In my eversohumble opinion, and based on my admittedly having only seen three discs/12 episodes... Supernatural is not that great a show. This is fine; whatever. Torchwood is not that great a show. My fandom alma mater, Final Fantasy VIII, was not that great a game. In fandom, we can't be held responsible for what brings us to the table. All we control is what we bring to the table, and there's been some pretty great stuff written for SPN, TW, FF8, all of these.
But here's the catch: you can take mediocre raw material and make something great with it, but it takes creativity, effort, and skill. If you don't invest these things in it, you're taking a mediocre raw material and making utter shit.

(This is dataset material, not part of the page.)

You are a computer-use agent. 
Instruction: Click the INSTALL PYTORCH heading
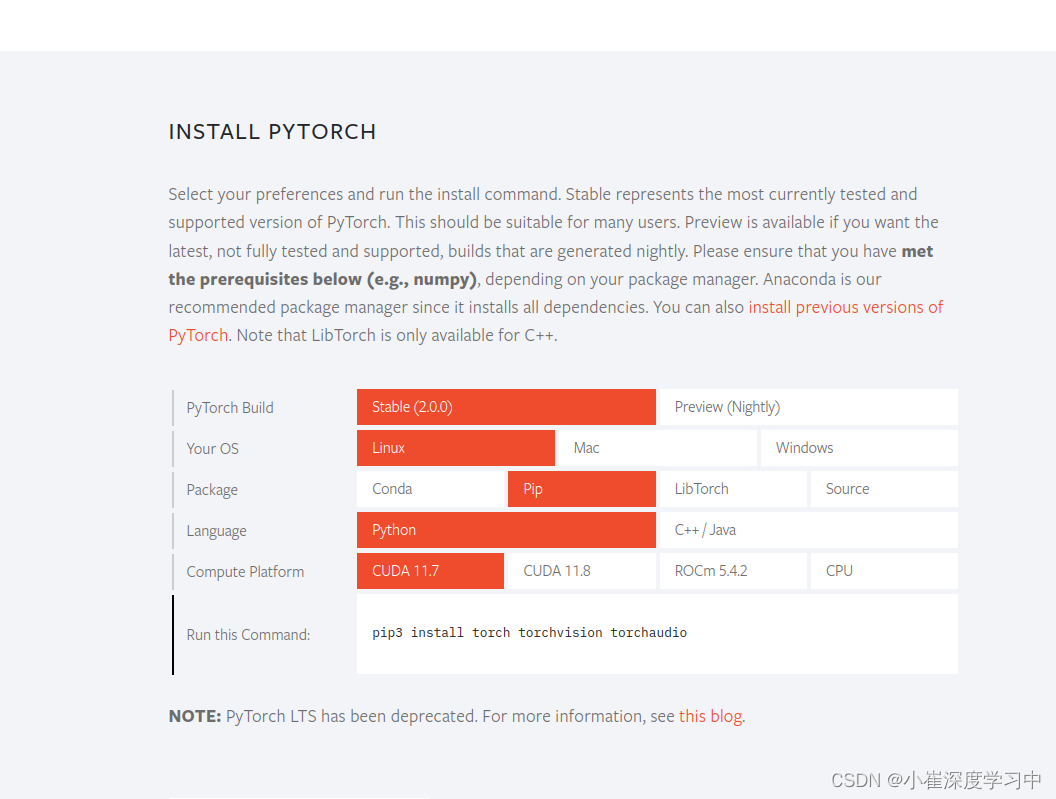(x=272, y=131)
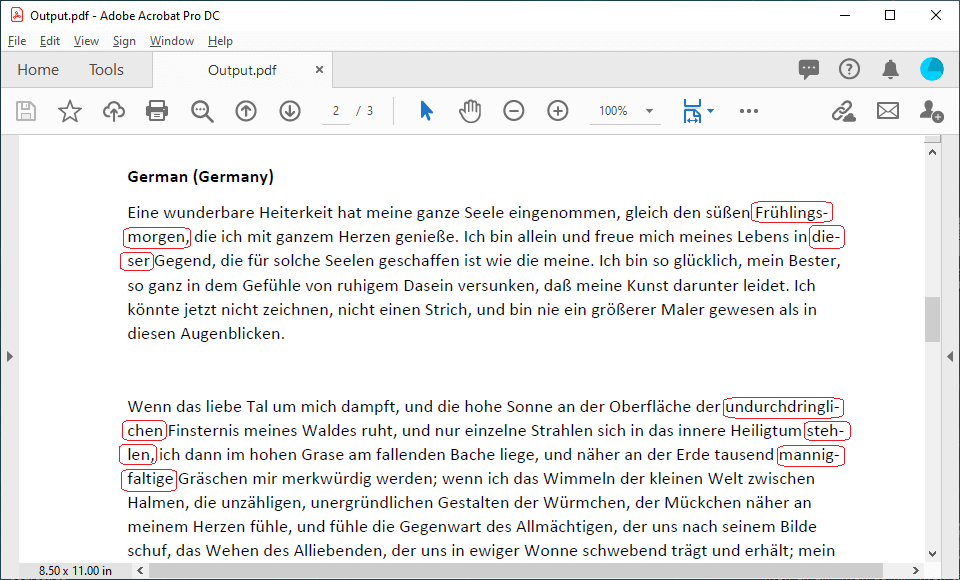
Task: Activate the arrow selection tool
Action: 427,111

And when you're being given advice like "Stereotypes exist for a reason," what you're being told is "Shut off your brain." No--really. Evolutionary reason for stereotypes? To decrease cognitive strain. It's easier to say "All members of this class display these attributes," and when you're dealing with something like "all
destroying angel mushrooms are poisonous," this is fine. When you're sticking it onto something like "all boys are crude" or "all girls are ditzy" or "all Texans are cowboys" "all black people are violent," it's just stupid. Ignorant. Whatever.
This sort of an analysis, regardless of whether or not (as the original poster asserts) "this workshop was specifically for Supernatural, whose main characters are, essentially, the male American stereotype" (emphasis mine), is the characterization version of
formula fiction. At best, it'll produce these sort of prepackaged, artificially-flavored junk-food characters without much to distinguish them from any other two guys stuck in a car and told to fight crime.

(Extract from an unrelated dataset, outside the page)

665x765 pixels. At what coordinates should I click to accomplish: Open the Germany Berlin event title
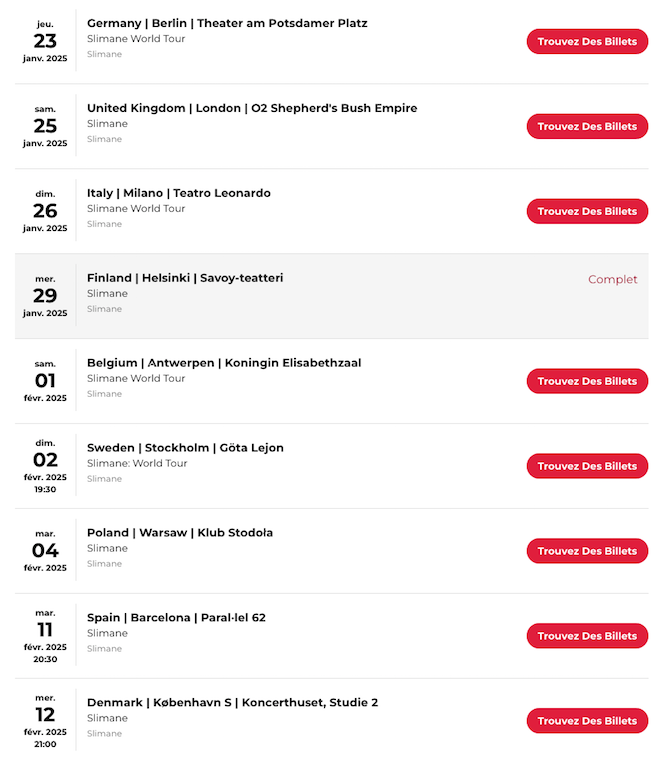tap(227, 23)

Worse, it writes out the importance of, say, the differences between Sam and Dean (which is what's going to make SPN fiction really sizzle). The effects of Sam's being away from the hunting life for so long, Sam's greater introversion as opposed to Dean's greater extroversion, so on, so forth. There are nods in that direction, that some things are out of character even if they're "guy things" to say: "While Jared would, and has, said, "I'm sweatin' like a whore in church," this is not something Sam Winchester would say." But aside from that, the overwhelming message is that Boys Will Be Boys. Which means crude.
It's a good idea to keep in mind that, in many many cases, males don't act like females. A scene written between two "normal" females would have to be significantly rewritten to read realistically as occurring between two "normal" males. But going down a laundry-list of characteristics associated with maleness is not The Basis for a character's behavior nearly so much as, say, personality, history, current situation, and other neat little tricks like that. And you can also convey masculinity with more subtlety, like a character's choice of words, the things he notices, the cadence of his words, the things he will and won't discuss, his interests, his body language, his emotional reactions... I've passed around fiction to a group of people with a pretty even gender-split, and not only did they find the main character convincing as a male, they thought (as it was an anonymous exercise) that it had been written by a bio-male as well.
The only thing I touched on that made the linked list? He cursed a few times.
Though not nearly so much as the main female character did.